[Entries for finding words and elements]
┄┄┄┄┄┄┄┄┄┄

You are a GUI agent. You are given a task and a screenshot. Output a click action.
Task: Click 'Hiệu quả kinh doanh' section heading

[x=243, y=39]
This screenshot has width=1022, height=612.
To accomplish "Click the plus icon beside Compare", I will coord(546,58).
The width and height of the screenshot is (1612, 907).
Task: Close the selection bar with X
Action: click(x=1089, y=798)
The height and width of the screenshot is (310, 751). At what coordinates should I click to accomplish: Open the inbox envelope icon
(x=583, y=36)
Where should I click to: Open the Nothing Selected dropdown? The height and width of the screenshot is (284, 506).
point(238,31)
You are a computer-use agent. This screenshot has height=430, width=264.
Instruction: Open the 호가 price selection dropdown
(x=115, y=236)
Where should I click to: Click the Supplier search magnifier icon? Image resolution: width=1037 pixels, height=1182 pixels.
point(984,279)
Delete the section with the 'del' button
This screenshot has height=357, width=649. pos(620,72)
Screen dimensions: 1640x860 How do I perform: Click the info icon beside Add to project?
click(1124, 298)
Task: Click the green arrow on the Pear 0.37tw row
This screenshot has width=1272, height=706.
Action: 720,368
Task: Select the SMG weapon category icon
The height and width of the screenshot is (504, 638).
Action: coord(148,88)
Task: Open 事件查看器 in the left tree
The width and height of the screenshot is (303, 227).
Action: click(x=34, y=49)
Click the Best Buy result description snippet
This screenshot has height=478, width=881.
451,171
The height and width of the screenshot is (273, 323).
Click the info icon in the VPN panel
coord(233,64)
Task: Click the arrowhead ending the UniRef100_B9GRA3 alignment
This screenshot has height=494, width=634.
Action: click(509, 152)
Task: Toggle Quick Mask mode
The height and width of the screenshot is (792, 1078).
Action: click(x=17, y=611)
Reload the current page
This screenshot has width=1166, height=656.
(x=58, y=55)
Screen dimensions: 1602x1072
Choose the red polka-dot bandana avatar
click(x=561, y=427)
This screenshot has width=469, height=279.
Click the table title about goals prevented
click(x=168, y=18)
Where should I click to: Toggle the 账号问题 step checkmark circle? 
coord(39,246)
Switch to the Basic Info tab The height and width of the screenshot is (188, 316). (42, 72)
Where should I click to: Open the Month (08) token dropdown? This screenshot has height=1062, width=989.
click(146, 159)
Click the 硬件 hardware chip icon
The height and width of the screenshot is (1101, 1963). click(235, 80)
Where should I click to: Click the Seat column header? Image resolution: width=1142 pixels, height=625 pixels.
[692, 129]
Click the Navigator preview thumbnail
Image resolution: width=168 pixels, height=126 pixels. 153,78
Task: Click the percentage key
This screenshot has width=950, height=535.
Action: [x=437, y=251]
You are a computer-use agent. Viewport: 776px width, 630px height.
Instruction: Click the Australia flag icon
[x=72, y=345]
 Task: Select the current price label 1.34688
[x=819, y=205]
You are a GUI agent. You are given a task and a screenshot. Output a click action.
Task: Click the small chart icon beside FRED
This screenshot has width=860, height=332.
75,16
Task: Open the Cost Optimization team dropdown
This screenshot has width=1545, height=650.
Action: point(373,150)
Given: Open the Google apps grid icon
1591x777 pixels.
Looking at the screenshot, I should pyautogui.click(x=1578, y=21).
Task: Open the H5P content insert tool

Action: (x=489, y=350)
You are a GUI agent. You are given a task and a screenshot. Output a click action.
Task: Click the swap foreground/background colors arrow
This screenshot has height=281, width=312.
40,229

┄┄┄┄┄┄┄┄┄┄

What to do
Could you rewrite all of the material above, replacing every "Where should I click to" with "Which spot do I click to" and leaving everything else unchanged?

Response for this exercise
You are a GUI agent. You are given a task and a screenshot. Output a click action.
Task: Click 'Hiệu quả kinh doanh' section heading

[x=243, y=39]
This screenshot has width=1022, height=612.
To accomplish "Click the plus icon beside Compare", I will coord(546,58).
The width and height of the screenshot is (1612, 907).
Task: Close the selection bar with X
Action: click(x=1089, y=798)
The height and width of the screenshot is (310, 751). At what coordinates should I click to accomplish: Open the inbox envelope icon
(x=583, y=36)
Which spot do I click to: Open the Nothing Selected dropdown? The height and width of the screenshot is (284, 506).
point(238,31)
You are a computer-use agent. This screenshot has height=430, width=264.
Instruction: Open the 호가 price selection dropdown
(x=115, y=236)
Which spot do I click to: Click the Supplier search magnifier icon? Image resolution: width=1037 pixels, height=1182 pixels.
point(984,279)
Delete the section with the 'del' button
This screenshot has height=357, width=649. pos(620,72)
Screen dimensions: 1640x860 How do I perform: Click the info icon beside Add to project?
click(1124, 298)
Task: Click the green arrow on the Pear 0.37tw row
This screenshot has width=1272, height=706.
Action: 720,368
Task: Select the SMG weapon category icon
The height and width of the screenshot is (504, 638).
Action: coord(148,88)
Task: Open 事件查看器 in the left tree
The width and height of the screenshot is (303, 227).
Action: click(x=34, y=49)
Click the Best Buy result description snippet
This screenshot has height=478, width=881.
451,171
The height and width of the screenshot is (273, 323).
Click the info icon in the VPN panel
coord(233,64)
Task: Click the arrowhead ending the UniRef100_B9GRA3 alignment
This screenshot has height=494, width=634.
Action: click(509, 152)
Task: Toggle Quick Mask mode
The height and width of the screenshot is (792, 1078).
Action: click(x=17, y=611)
Reload the current page
This screenshot has width=1166, height=656.
(x=58, y=55)
Screen dimensions: 1602x1072
Choose the red polka-dot bandana avatar
click(x=561, y=427)
This screenshot has width=469, height=279.
Click the table title about goals prevented
click(x=168, y=18)
Which spot do I click to: Toggle the 账号问题 step checkmark circle? 
coord(39,246)
Switch to the Basic Info tab The height and width of the screenshot is (188, 316). (42, 72)
Which spot do I click to: Open the Month (08) token dropdown? This screenshot has height=1062, width=989.
click(146, 159)
Click the 硬件 hardware chip icon
The height and width of the screenshot is (1101, 1963). click(235, 80)
Which spot do I click to: Click the Seat column header? Image resolution: width=1142 pixels, height=625 pixels.
[692, 129]
Click the Navigator preview thumbnail
Image resolution: width=168 pixels, height=126 pixels. 153,78
Task: Click the percentage key
This screenshot has width=950, height=535.
Action: [x=437, y=251]
You are a computer-use agent. Viewport: 776px width, 630px height.
Instruction: Click the Australia flag icon
[x=72, y=345]
 Task: Select the current price label 1.34688
[x=819, y=205]
You are a GUI agent. You are given a task and a screenshot. Output a click action.
Task: Click the small chart icon beside FRED
This screenshot has width=860, height=332.
75,16
Task: Open the Cost Optimization team dropdown
This screenshot has width=1545, height=650.
Action: point(373,150)
Given: Open the Google apps grid icon
1591x777 pixels.
Looking at the screenshot, I should pyautogui.click(x=1578, y=21).
Task: Open the H5P content insert tool

Action: (x=489, y=350)
You are a GUI agent. You are given a task and a screenshot. Output a click action.
Task: Click the swap foreground/background colors arrow
This screenshot has height=281, width=312.
40,229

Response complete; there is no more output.